YOUR GOAL: Exactly transcribe the span of lines from the one containing "This screenshot has" through the final line of the entries, inclusive, and nothing outside it. Exclude the pictures.

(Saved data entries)
++++++++

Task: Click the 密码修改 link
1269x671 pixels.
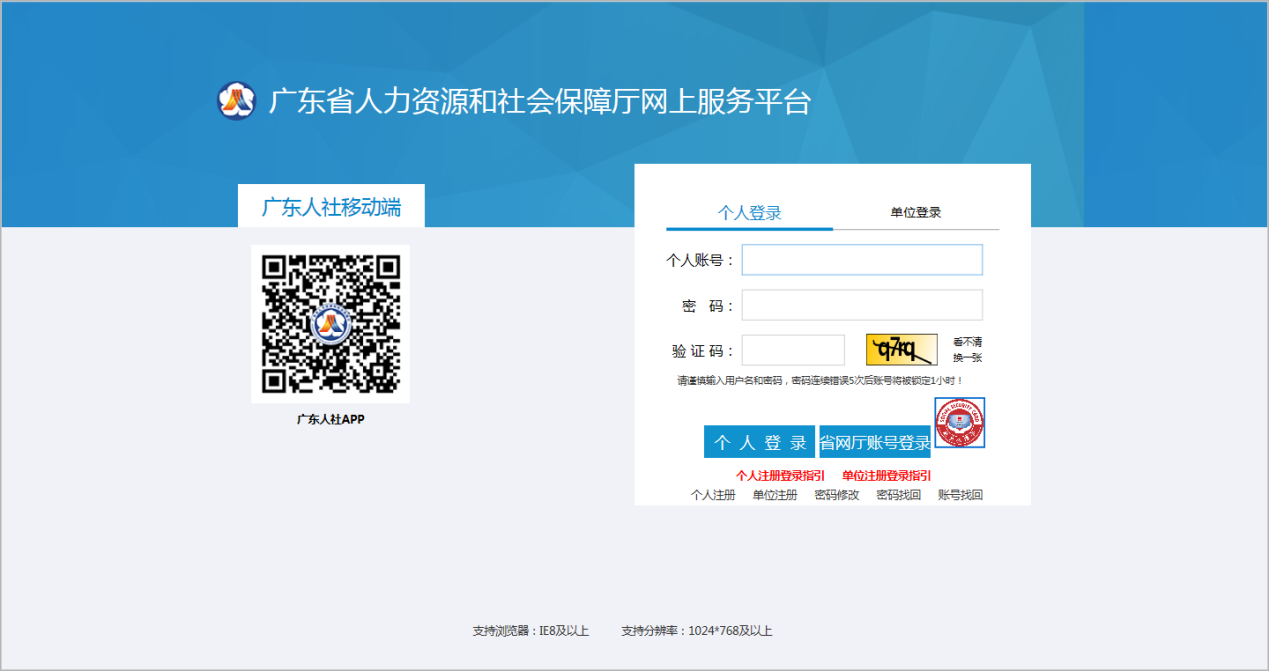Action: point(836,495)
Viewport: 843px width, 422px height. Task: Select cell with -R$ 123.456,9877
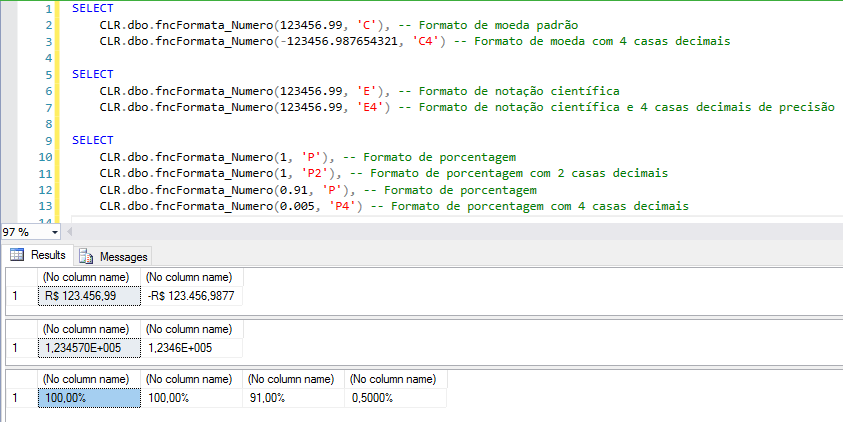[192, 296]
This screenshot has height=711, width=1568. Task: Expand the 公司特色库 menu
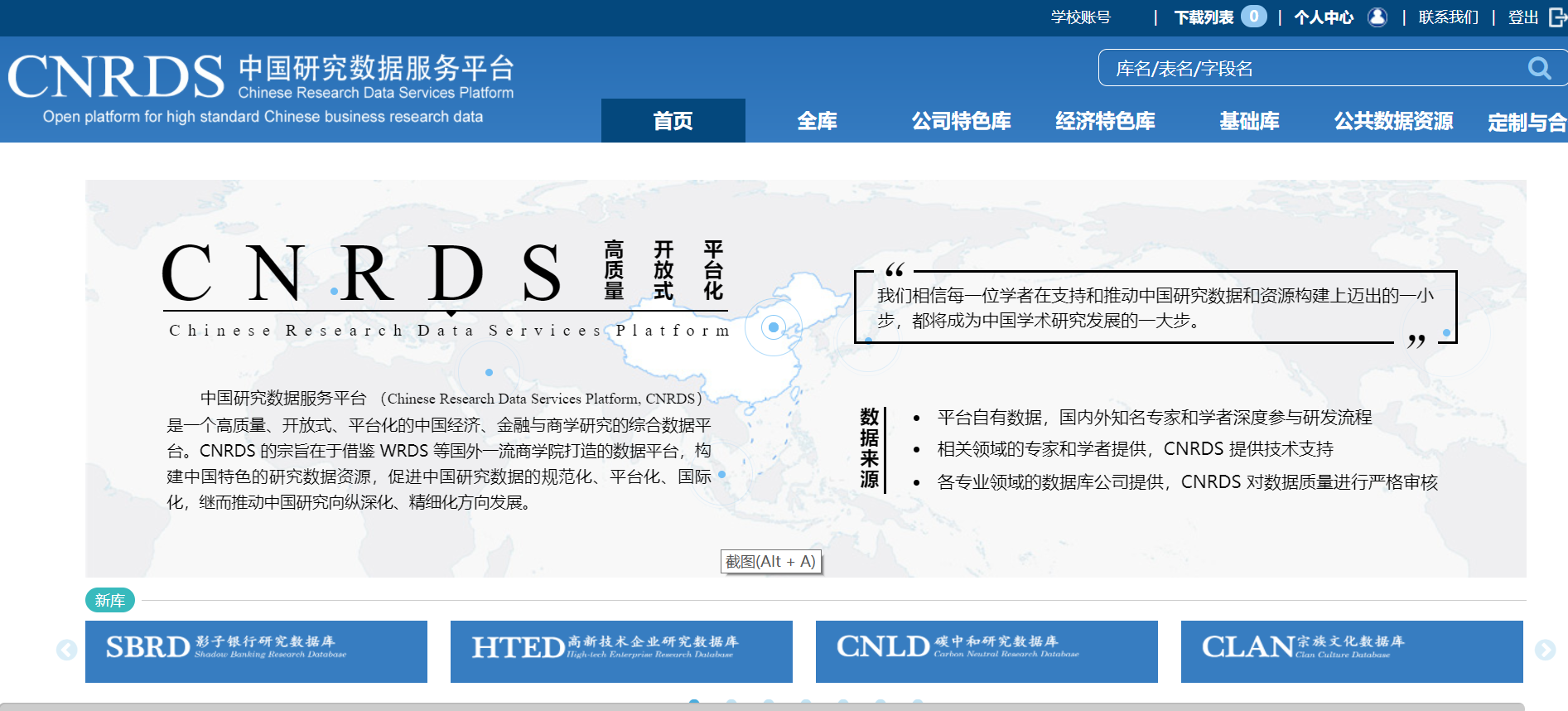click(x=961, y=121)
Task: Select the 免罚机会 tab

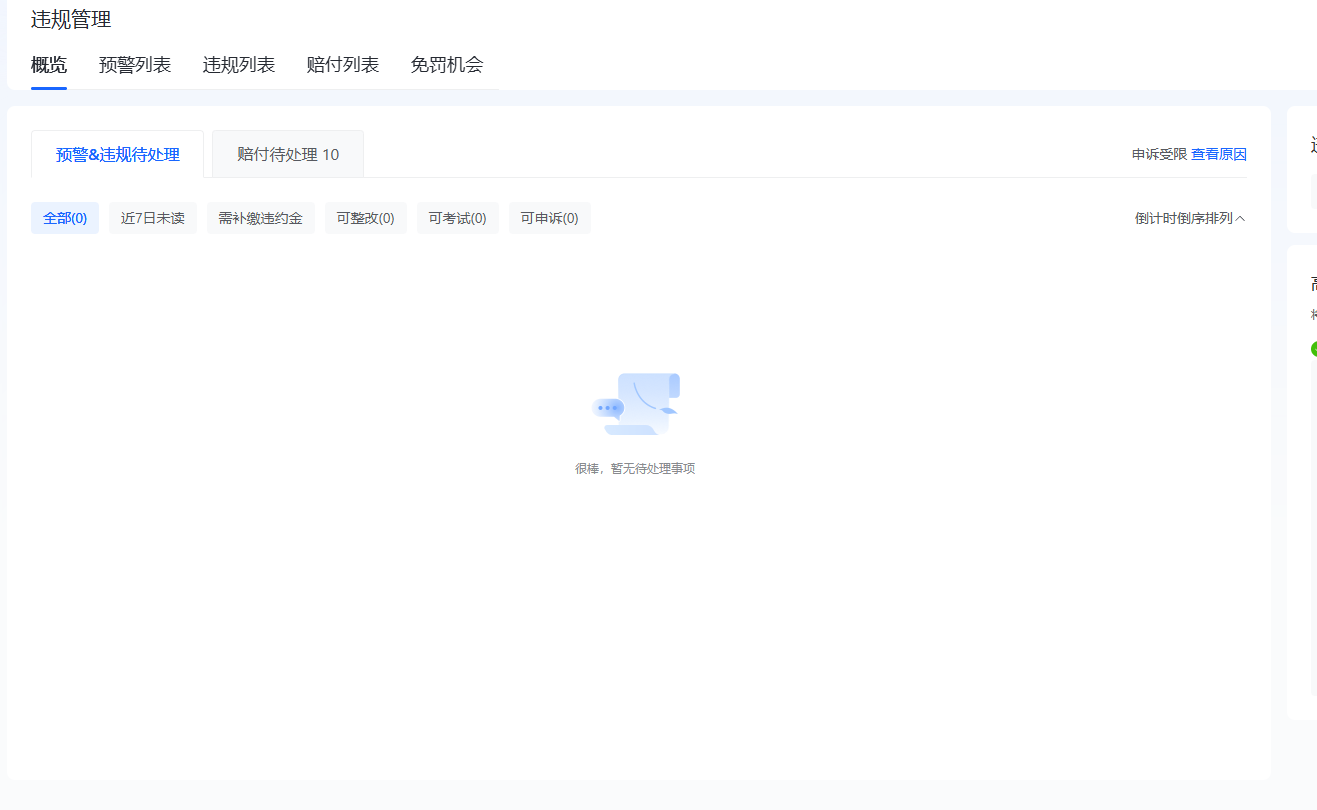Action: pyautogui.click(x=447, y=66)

++++++++

RESPONSE BOX:
This screenshot has height=711, width=1568. Task: Expand the 公司特色库 menu
click(x=961, y=121)
Task: Select the 免罚机会 tab

Action: pyautogui.click(x=447, y=66)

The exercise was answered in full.